Instructions
1) In the review of Her and Stranger by the Lake, rewrite the stretch from "Spike Jonze’s Her" to "forge a connection.", substituting "killing" for "murder".
2) Summarize the review of Her and Stranger by the Lake in two sentences.
3) Carry the review of Her and Stranger by the Lake forward from the point where it stops.
─── Passage provided ───
Spike Jonze’s Her and Alain Guiraudie’s Stranger by the Lake: intimacy issues

They may seem like an odd pairing, but Spike Jonze's film about a man who falls in love with his operating system and Alain Guiraudie's tale of a murder at a secluded cruising spot show the lengths people will travel to forge a connection.

By Ryan Gilbey

Spike Jonze’s love story Her and Alain Guiradie’s thriller Stranger by the Lake do not immediately suggest themselves as an obvious double-bill. But both effectively address the same subject: intimacy issues. Her is steeped in technology and set at some unspecified point in the future not so distant that we cannot see where it overlaps with our own world. The sight of an entire population walking around talking not to one another but to computer operating systems accessible via near-invisible earpieces is certainly approaching the realms of documentary realism. If you are still startled whenever you see lone figures ranting and gesticulating, and if you have to forcibly remind yourself that they are in all likelihood speaking into a hands-free mobile device, then Her will seem very much as though it is taking place in the streets where you live. Probably the most alien aspect of the film’s futuristic vision is to be found in the area of costume. The bad news is this: unflattering high-waisted slacks are in for men. It almost makes you pine for a dystopia.

The film stars Joaquin Phoenix at his least guarded as the professional letter-writer Theodore Twombly, who composes personal correspondence on behalf of others. At, he ventriloquises his clients’ private emotions, serving often for years on end as a romantic or familial go-between at one remove to people he has never met. Intimacy has become relative, long-distance and marketable. A stranger can articulate feelings that are beyond your grasp, while friends can be the virtual imps who populate your favourite interactive game. (Hardly an absurd idea in an age where a Facebook “friend” need not be anyone you have ever clapped eyes on.) It’s perfectly natural in this context that Theodore would fall in love with his computer operating system, a self-evolving entity (“voice” doesn’t really cover it) named Samantha, who is played, unseen, by Scarlett Johansson in one of the richest voice performances of recent years. No—one of the richest performances per se.
─── Information shown ───
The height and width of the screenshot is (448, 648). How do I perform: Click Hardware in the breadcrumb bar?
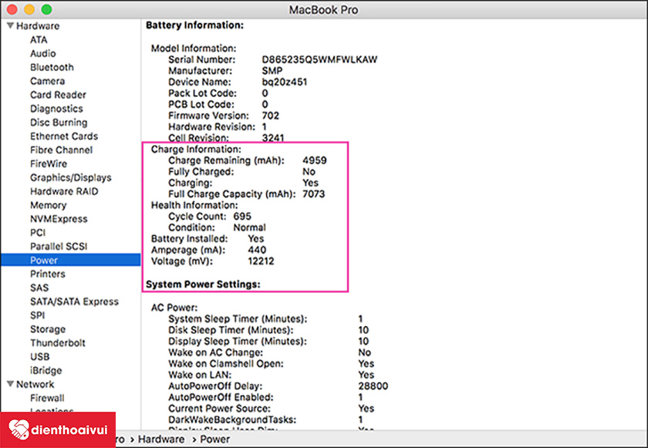(x=160, y=439)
───
Final answers
1)
Spike Jonze’s Her and Alain Guiraudie’s Stranger by the Lake: intimacy issues

They may seem like an odd pairing, but Spike Jonze's film about a man who falls in love with his operating system and Alain Guiraudie's tale of a killing at a secluded cruising spot show the lengths people will travel to forge a connection.

2) Although Spike Jonze's love story Her and Alain Guiraudie's thriller Stranger by the Lake seem an odd pairing, both address intimacy issues. Her is set in a near future where people talk to computer operating systems rather than to one another, and it follows Joaquin Phoenix as Theodore Twombly, a professional letter-writer who falls in love with his operating system, Samantha, voiced by Scarlett Johansson.

3)
A concept like Her can be expressed satirically or sincerely but it can’t easily be both. Jonze, who also wrote the screenplay, plumps wisely for the second option. It’s the right move. Sincerity is his stock-in-trade. He directed Being John Malkovich and Adaptation, which both examined existential isolation through the prism of screwball, from scripts by Charlie Kaufman which would have felt outlandish and warped in any hands. But the joke, and the kick, was enhanced by Jonze’s straight-laced, poker-faced approach. No matter how demented the situations became (and remember that the first of those films climaxed with a breakneck chase through the compartments of John Malkovich’s subconscious), Jonze kept the temperature cool. The same approach works wonders for Her. Theodore and Samantha having sex together amounts to one of the more peculiar scenes here, but by the time they are going on picnics with friends any resistance on our part has been steadily broken down by the film’s ingenuous tone. What is left is an incisive, even uplifting account of how human beings forge and pursue emotional connections in the most unpromising climates. It’s a love story told predominantly through close-ups of one person. It’s very us and very now, isn’t it? Very 21st century.

The visual landscape in Stranger by the Lake couldn’t be any more different. The action of the film is confined entirely to a secluded lake hidden from a rural road by a small, dense forest. It’s beautiful and serene but also charged with a tension that is not exclusively sexual. Over the course of a summer, men come here to sunbathe, swim and have sex with one another. The film insinuates that something else is afoot. There is talk of a silurus in the lake but perhaps the real hazards lie on dry land.

There is no score but we don’t need music to alert us to danger. Besides, a sudden jump in the sound design—a cut, say, to a shot of trees being roughly tousled by the wind—can be as startling to our ears as any Herrmann-esque jabbing strings, and Guiraudie is not slow to realise that. The erotic suspense of cruising lends itself to the thriller genre; the desperation of the eager, boyish Franck (Pierre de Landonchamps) to find someone, to not be the one left alone on the sand, as well as the ease with which he slips from lust to love, makes him more than usually vulnerable to danger. With the arrival of Michel (Christophe Paou) and his unsettling 1970s facial hair, things begin to get stranger and stranger by the lake.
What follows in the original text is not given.